Exercise description → Rewrite the data starting with the line that contains "Where should I" and going on through the line that contains "Looking at the" as a two-column CSV with the headers instruction and response. Put one pair on each row, with each field in quotes and any line breaks turned into spaces.

____ Provided entries

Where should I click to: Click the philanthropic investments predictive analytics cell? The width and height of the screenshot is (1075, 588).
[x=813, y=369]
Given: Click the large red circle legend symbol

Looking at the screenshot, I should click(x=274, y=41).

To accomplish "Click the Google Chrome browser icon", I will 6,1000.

________
____ Provided entries

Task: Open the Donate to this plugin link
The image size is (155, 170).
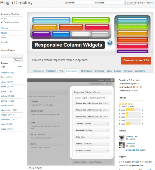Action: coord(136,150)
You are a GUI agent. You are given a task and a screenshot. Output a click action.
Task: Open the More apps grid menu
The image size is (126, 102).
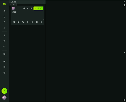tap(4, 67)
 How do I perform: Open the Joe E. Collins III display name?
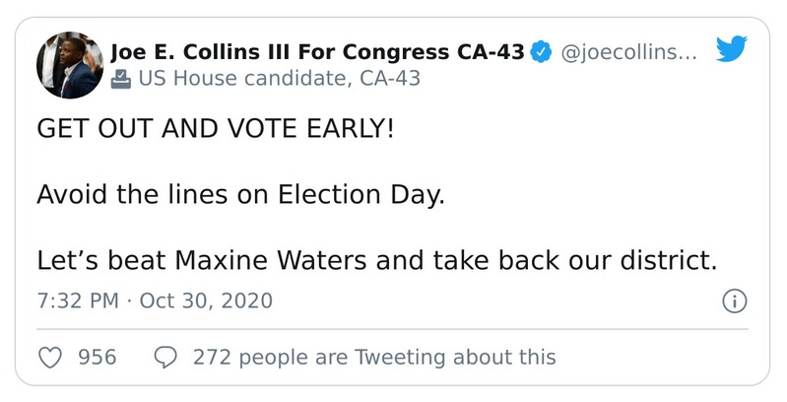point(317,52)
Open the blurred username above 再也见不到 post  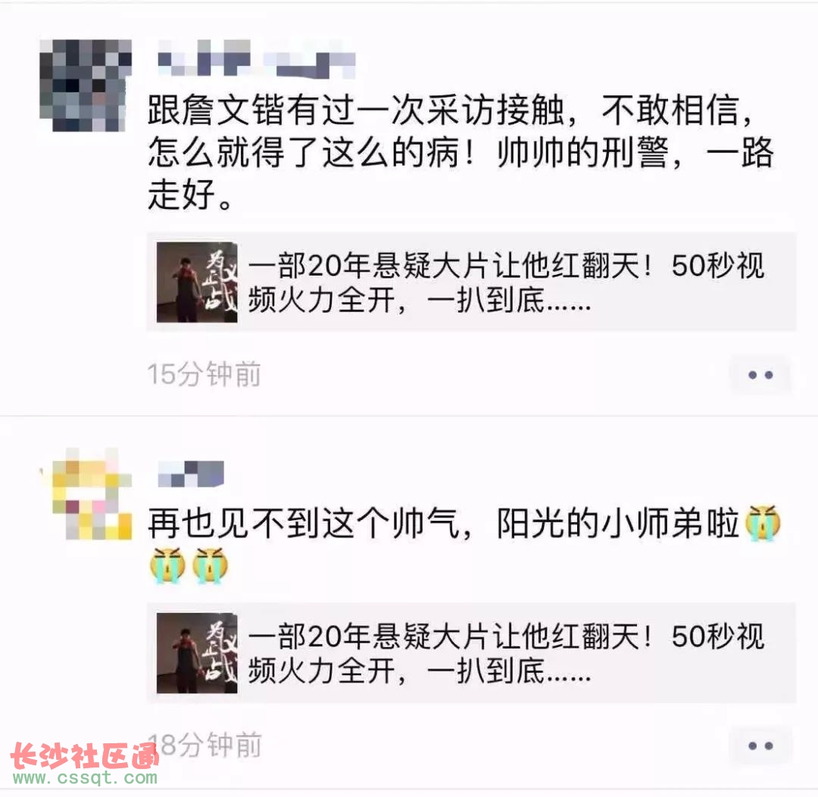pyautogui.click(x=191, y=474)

________

Full answer →
instruction,response
"Where should I click to: Click the philanthropic investments predictive analytics cell? The width and height of the screenshot is (1075, 588).","[x=813, y=369]"
"Given: Click the large red circle legend symbol","Looking at the screenshot, I should click(x=274, y=41)."